-- Start of Document --

How many humanities PhDs does the nation need? Five? Six?
Yes, they need the Web for a wider viewship for even more ridicule, scorn, and derision.
For insanely long fantasy megaseries with scores of characters, a nested wiki of some kind would be of value--an online Reader's guide. i.e. reading the new George RR Martin book, entering characters name, volume and chapter, pulling up what the reader is supposed to know about him/her by now.
I would like to see a comparison of the length of dissertations done on in the age of the typewriter compared to those done on a computer.
Fewer things create more work for a person than a computer.
Officially starting to write my own PhD dissertation today.
If you're doing such things for anything other than the love of the subject and writing, it's a terrible process with bad prospects.
I don't, obviously agree, that such dissertations don't matter. But I do heartily affirm that there's a problem in the highly insular academic world.
Writing doesn't have to be bad nor boring. But being good and interesting isn't a necessary qualification for a PhD, so that's what tends to get written.
And it's the challenge for me. That there are some amazing academic writers out there is the encouragement.
But what do I know? I'm just starting my last stage of study. T
Nine year is indeed way too long. I'm hoping to be done with my dissertation draft after 4 years is the goal, graduate in 5.
Hmmm,
Granted, on the web, less is always more, but are they going to do away with teaching how to make a long argument entirely?
Sometimes 25 words or less just doesn't cut it.
WV "hamph" What Arthur Treacher would say after a saccharine overdose of Shirley Temple.
Humanities PhD's would be great if they actually taught humanities.
Instead they teach the Snow Queen.
Namely that every distortion reveals a truth.

-- End of Document --
-- Start of Dataset excerpt --

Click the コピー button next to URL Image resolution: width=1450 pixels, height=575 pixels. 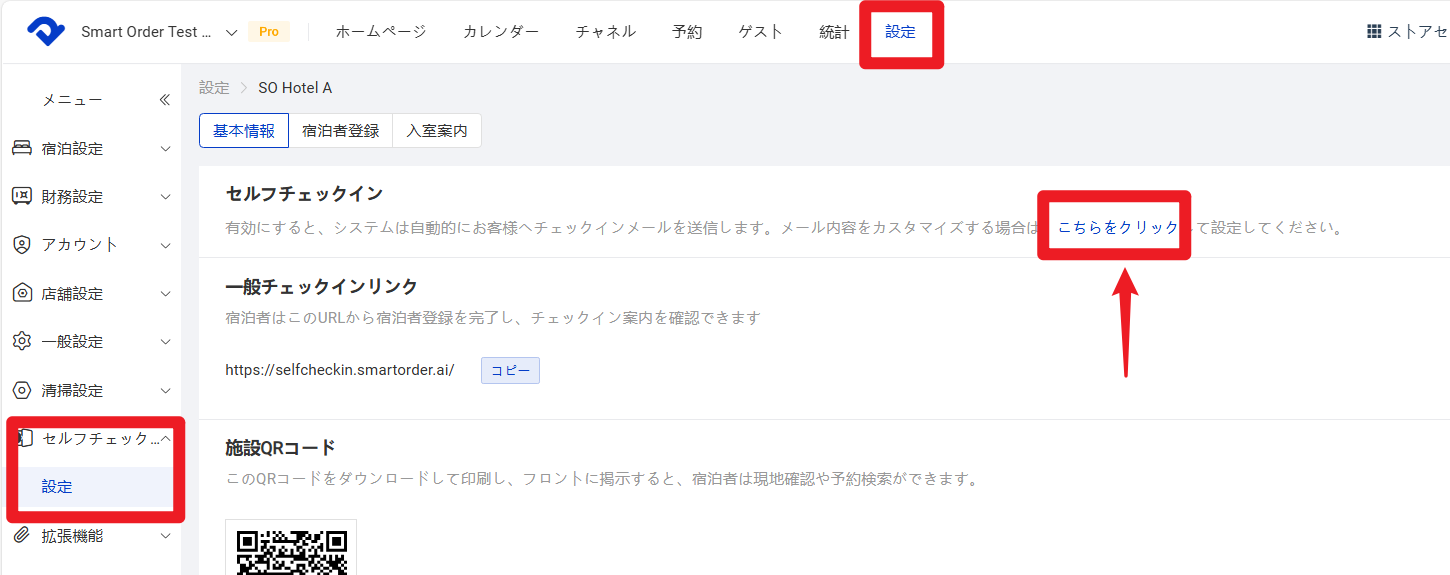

-- End of Dataset excerpt --

Aim
Write out the full comment thread on humanities PhDs that opens the page, word for word.

Complete output
How many humanities PhDs does the nation need? Five? Six?
Yes, they need the Web for a wider viewship for even more ridicule, scorn, and derision.
For insanely long fantasy megaseries with scores of characters, a nested wiki of some kind would be of value--an online Reader's guide. i.e. reading the new George RR Martin book, entering characters name, volume and chapter, pulling up what the reader is supposed to know about him/her by now.
I would like to see a comparison of the length of dissertations done on in the age of the typewriter compared to those done on a computer.
Fewer things create more work for a person than a computer.
Officially starting to write my own PhD dissertation today.
If you're doing such things for anything other than the love of the subject and writing, it's a terrible process with bad prospects.
I don't, obviously agree, that such dissertations don't matter. But I do heartily affirm that there's a problem in the highly insular academic world.
Writing doesn't have to be bad nor boring. But being good and interesting isn't a necessary qualification for a PhD, so that's what tends to get written.
And it's the challenge for me. That there are some amazing academic writers out there is the encouragement.
But what do I know? I'm just starting my last stage of study. T
Nine year is indeed way too long. I'm hoping to be done with my dissertation draft after 4 years is the goal, graduate in 5.
Hmmm,
Granted, on the web, less is always more, but are they going to do away with teaching how to make a long argument entirely?
Sometimes 25 words or less just doesn't cut it.
WV "hamph" What Arthur Treacher would say after a saccharine overdose of Shirley Temple.
Humanities PhD's would be great if they actually taught humanities.
Instead they teach the Snow Queen.
Namely that every distortion reveals a truth.